* **EXERCISE DETAILS**
If a line in the records below contains the word "device", return that line.

[Records drawn from a dataset]

+--

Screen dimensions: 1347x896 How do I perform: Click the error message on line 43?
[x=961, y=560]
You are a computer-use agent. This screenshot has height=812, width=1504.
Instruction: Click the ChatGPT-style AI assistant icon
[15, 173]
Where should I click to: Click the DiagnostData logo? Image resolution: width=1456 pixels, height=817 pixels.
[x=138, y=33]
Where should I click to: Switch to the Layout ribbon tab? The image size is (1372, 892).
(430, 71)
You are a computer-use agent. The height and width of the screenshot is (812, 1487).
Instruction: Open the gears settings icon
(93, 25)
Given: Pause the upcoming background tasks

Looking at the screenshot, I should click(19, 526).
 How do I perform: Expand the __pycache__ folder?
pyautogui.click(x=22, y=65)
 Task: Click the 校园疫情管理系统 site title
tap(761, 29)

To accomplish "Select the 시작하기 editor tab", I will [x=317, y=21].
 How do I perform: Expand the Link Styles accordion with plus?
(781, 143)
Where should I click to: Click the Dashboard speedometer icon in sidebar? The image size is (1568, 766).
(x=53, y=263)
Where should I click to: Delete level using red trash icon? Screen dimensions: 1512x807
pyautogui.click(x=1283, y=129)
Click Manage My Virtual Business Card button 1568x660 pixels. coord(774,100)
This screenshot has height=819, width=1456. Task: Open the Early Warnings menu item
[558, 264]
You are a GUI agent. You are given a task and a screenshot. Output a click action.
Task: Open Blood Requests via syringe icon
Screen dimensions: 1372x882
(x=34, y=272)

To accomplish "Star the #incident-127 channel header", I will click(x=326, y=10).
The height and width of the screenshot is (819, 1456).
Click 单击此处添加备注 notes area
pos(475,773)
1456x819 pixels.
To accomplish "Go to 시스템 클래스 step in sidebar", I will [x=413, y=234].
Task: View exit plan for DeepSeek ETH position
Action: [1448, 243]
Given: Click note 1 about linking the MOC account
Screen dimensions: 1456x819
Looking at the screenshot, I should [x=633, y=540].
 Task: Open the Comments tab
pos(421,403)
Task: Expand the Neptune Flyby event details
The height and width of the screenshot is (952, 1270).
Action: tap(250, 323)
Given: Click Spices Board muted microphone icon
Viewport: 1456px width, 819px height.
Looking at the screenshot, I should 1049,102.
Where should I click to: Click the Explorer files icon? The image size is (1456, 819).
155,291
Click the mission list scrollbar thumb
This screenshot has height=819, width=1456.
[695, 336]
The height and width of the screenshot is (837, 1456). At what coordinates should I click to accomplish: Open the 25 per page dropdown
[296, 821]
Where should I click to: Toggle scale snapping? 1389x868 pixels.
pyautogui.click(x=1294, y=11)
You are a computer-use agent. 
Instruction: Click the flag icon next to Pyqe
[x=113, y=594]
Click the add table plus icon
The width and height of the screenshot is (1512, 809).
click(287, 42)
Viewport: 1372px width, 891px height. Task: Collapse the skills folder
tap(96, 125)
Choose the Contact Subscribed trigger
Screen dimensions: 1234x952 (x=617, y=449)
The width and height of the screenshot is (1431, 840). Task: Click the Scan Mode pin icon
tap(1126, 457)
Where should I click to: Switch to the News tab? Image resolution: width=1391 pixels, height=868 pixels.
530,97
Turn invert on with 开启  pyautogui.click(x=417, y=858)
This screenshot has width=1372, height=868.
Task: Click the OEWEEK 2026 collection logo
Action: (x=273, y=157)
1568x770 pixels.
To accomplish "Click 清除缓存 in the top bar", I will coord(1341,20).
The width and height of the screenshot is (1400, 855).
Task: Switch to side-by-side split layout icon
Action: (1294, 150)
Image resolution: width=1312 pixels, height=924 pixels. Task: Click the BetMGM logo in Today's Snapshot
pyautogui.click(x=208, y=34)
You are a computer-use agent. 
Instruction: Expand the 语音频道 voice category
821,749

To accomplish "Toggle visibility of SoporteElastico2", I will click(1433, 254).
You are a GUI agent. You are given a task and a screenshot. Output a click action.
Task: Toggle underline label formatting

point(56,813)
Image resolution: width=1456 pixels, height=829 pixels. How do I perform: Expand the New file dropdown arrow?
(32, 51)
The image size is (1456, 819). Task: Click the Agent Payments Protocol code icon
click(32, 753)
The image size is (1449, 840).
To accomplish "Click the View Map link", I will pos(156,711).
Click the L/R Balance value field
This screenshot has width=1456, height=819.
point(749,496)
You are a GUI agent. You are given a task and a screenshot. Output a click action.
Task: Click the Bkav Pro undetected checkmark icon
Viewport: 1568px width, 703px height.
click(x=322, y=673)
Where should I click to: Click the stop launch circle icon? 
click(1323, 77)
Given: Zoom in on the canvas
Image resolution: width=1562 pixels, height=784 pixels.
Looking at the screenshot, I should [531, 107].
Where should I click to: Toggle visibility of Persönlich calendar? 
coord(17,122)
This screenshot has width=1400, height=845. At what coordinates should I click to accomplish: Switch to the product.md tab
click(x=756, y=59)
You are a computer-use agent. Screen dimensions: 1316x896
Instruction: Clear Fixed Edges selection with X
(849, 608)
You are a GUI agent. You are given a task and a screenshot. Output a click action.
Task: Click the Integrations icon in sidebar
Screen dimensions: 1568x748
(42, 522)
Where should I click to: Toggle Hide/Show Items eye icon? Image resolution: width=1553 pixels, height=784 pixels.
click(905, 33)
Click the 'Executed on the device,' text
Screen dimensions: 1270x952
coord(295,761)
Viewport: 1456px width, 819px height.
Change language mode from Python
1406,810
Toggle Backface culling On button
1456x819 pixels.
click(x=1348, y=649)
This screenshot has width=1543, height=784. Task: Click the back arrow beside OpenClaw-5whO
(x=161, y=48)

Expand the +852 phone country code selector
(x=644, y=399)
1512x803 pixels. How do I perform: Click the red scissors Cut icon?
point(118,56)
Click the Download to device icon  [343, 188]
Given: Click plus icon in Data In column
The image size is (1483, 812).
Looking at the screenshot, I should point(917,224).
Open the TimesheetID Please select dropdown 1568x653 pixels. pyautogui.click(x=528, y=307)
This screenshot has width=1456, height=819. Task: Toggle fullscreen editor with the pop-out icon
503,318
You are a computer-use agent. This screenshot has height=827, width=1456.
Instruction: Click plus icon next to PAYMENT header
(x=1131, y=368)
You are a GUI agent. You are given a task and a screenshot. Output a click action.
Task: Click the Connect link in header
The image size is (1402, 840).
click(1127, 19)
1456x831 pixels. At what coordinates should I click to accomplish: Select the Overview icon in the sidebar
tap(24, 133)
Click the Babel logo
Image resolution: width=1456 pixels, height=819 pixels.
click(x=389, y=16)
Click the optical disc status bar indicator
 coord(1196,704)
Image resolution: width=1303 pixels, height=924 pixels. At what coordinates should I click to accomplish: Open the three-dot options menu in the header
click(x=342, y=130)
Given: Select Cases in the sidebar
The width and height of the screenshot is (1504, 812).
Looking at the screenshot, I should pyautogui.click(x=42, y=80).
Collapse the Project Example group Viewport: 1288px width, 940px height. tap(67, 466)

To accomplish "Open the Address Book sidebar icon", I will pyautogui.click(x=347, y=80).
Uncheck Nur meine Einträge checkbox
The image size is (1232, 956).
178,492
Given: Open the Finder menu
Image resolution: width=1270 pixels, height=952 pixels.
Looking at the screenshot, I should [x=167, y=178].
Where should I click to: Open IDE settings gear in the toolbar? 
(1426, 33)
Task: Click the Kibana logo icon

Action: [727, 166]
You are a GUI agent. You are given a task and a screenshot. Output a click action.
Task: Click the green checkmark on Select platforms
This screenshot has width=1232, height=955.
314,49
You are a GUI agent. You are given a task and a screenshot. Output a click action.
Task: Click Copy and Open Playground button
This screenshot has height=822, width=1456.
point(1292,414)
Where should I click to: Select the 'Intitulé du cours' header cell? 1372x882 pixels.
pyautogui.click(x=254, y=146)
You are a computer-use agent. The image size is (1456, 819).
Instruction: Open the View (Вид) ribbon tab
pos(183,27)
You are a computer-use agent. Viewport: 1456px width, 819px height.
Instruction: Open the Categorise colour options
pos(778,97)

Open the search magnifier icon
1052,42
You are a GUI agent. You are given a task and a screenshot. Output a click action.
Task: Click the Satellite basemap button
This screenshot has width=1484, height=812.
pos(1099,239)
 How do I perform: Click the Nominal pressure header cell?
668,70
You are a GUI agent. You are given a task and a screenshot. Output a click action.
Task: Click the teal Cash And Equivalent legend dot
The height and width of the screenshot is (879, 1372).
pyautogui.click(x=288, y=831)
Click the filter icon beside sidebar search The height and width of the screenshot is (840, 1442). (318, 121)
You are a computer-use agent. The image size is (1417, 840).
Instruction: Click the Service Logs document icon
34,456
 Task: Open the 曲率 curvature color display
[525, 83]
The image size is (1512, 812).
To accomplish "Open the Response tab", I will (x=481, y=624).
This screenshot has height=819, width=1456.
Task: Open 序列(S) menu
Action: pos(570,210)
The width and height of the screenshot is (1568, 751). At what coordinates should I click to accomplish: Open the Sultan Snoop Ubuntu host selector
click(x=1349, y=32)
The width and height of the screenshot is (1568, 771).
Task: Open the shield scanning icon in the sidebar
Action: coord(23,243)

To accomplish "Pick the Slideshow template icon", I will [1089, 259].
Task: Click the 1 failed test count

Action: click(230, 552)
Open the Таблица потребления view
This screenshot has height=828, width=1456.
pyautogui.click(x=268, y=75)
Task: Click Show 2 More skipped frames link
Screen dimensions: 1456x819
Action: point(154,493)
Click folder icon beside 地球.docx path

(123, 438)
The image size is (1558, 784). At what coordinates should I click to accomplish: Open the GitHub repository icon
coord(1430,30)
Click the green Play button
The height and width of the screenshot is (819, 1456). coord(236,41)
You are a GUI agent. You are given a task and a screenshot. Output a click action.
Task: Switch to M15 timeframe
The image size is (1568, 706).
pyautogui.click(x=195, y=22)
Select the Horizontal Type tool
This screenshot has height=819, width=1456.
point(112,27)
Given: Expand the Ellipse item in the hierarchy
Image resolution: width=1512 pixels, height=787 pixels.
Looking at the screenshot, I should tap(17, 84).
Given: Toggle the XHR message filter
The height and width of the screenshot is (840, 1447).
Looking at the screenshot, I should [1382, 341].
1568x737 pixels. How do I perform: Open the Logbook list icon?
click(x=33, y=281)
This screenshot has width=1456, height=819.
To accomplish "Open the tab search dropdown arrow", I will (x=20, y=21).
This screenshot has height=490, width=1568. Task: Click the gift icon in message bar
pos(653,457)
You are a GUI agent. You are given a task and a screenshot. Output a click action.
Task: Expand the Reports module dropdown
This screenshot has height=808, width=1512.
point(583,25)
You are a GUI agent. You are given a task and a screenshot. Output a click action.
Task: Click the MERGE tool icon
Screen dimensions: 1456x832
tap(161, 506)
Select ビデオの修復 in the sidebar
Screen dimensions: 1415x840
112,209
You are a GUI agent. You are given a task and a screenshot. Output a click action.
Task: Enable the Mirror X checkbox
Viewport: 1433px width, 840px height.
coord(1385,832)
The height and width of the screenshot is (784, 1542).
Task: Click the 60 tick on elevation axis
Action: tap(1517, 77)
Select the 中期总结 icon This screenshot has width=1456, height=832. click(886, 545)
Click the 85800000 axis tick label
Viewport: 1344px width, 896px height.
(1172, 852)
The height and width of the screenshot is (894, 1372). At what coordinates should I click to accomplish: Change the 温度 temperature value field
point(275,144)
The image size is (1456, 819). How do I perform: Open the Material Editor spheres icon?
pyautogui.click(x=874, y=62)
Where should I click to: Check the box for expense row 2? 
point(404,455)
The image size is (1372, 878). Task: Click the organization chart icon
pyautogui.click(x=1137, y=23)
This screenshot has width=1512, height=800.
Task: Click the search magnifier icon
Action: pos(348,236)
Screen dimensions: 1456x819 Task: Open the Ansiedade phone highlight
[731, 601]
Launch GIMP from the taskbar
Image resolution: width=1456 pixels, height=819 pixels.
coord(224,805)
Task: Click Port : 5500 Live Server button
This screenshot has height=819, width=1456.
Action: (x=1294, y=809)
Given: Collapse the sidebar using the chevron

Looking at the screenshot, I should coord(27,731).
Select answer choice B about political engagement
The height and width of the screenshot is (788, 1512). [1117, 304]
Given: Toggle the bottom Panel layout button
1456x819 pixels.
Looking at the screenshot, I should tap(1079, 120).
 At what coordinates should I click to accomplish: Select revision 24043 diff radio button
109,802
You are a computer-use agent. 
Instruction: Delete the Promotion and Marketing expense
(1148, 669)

+--

* **SOLUTION TO THIS TASK**
Click the 'Executed on the device,' text
Click the Download to device icon  [343, 188]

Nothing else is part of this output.